Димитр Коруджиев - Дом Альмы
Он почувствовал на себе чей-то пристальный взгляд, узнать не представляло труда – Туве. Она улыбалась ему.
«Мир, – продолжала Альма, – стоит превыше всего или он – конечная цель, как вам угодно… Не мы, а мир. Вселенная существует не для того, чтобы объявить человека самым совершенным изобретением природы. Глупая мысль, она закралась в наши головы, утвердившись в них, стала причиной многих бед. Сама Вселенная – высшее творение, столь могущественное, что позволяет себе, проколов мизинец, создать человечество в одной из точек своего пространства, слепое человечество, не способное понять, что живет оно в райском саду… Слепое – быть может, не совсем точно, быть может, я говорю только об одном последствии. Человечество – тип разума, которому дозволено развиваться свободно. И с самого начала существует вопрос: разум подкрепит ли совесть – величайший дар, с которым мы рождаемся, отвечающий, несомненно, свойствам космоса, подкрепит ли ее или пренебрегнет ею. Так поступает врач, когда вводит себе в кровь не изученные еще микроорганизмы, чтобы понять, болезнетворны они или, наоборот, укрепляют здоровье. Вселенная не знает всего заранее, но может позволить себе экспериментировать. То, что не в состоянии приспособиться к ее нравственным законам, – да, вы меня правильно поняли, – к ее нравственным законам, – погибает, исчезает, никогда не повторяется; это то, что угрожает нам сегодня, ибо слепота возвысилась до уровня нравственности. Человеческими действиями руководит сиюминутный успех, в то время как мораль заставляет задуматься о последствиях.
Что же касается нашей обители, этих райских кущей, – возможность наслаждаться ею ни с чем не может сравниться, но тот факт, что мы забываем об этой возможности, заключает в себе смысл нашего второго преступления. Однако все взаимосвязано, все справедливо. Мораль и красота столь тесно переплетены, что никто бы не смог растоптать одну из них, не заметив вдруг, что не хватает другой. Она по-прежнему там, но для него она исчезла.

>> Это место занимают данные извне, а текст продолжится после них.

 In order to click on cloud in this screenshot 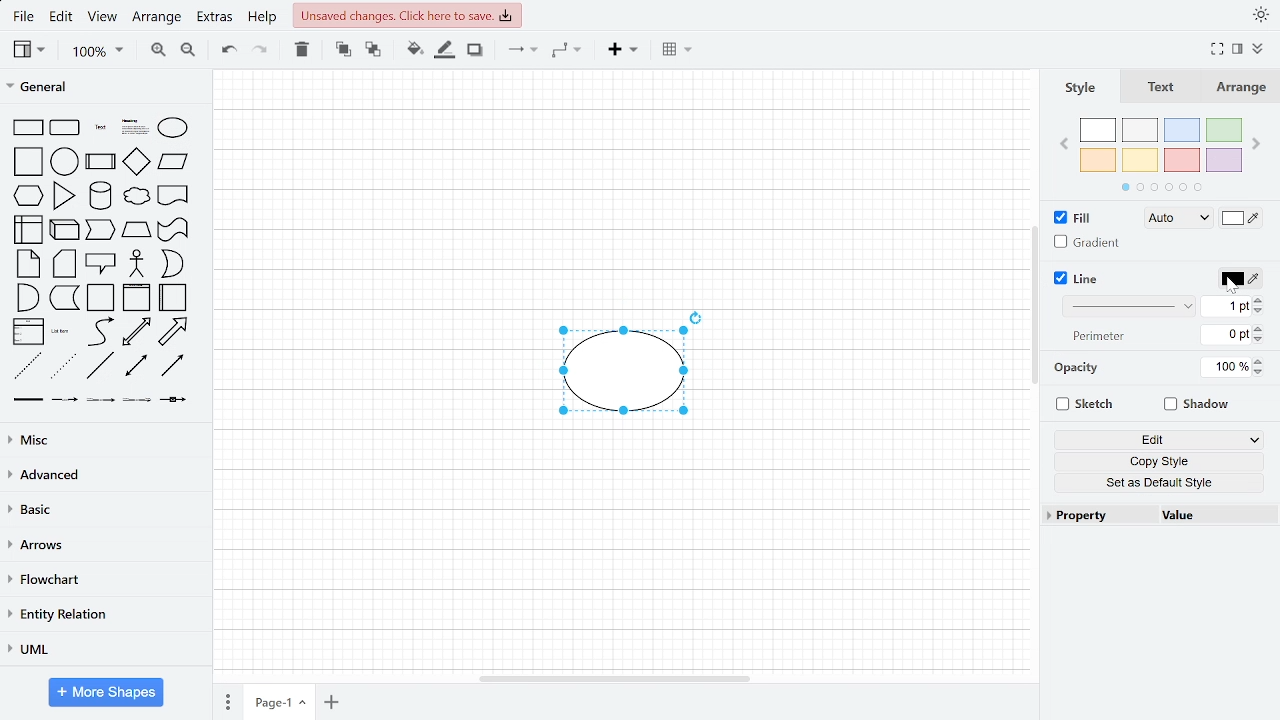, I will do `click(137, 197)`.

Речь идет не о внезапном прозрении. Сегодня человек дошел до того, что ему следует родиться заново. Однако каждый отвечает сам за себя, и свое будущее он может постичь лишь благодаря своим собственным усилиям. В предыдущих лекциях я попыталась раскрыть вам их сущность. Я имею в виду те мгновения, когда мужчина или женщина понимают, что он или она, да что там, сам человек, в состоянии устроить свою жизнь. Лишь тогда мир открывается заново. А попытки Вселенной создать разум нашего типа будут приобретать свой истинный смысл лишь в соответствии с каждым отдельным индивидом.
Я не в состоянии обрисовать это* мгновение так, как следует, ибо сама я его не познала. Возможно, оно и возникало иногда в моей жизни, но я не могла его задержать. И даже тот, кто достиг большего по сравнению со мной, с трудом бы описал все это, очень личное… Но я твердо убеждена, что выше любого ощущения: денег, власти, славы, – стоит наслажденье постигнутой связи с миром – таким, какой он есть, всецело живым и волшебным, где даже мельчайшие его частицы связаны воедино. Лишь слившись с трепетом пусть даже самого маленького камня или куста, ощутив на себе чудо их дыхания, вы пересмотрите свои представления о ценности жизни. Но только ли для вас будет иметь значение постигнутое? Нет, ибо нет ничего мощнее всемерного влияния на освобожденного человека! Эта картина…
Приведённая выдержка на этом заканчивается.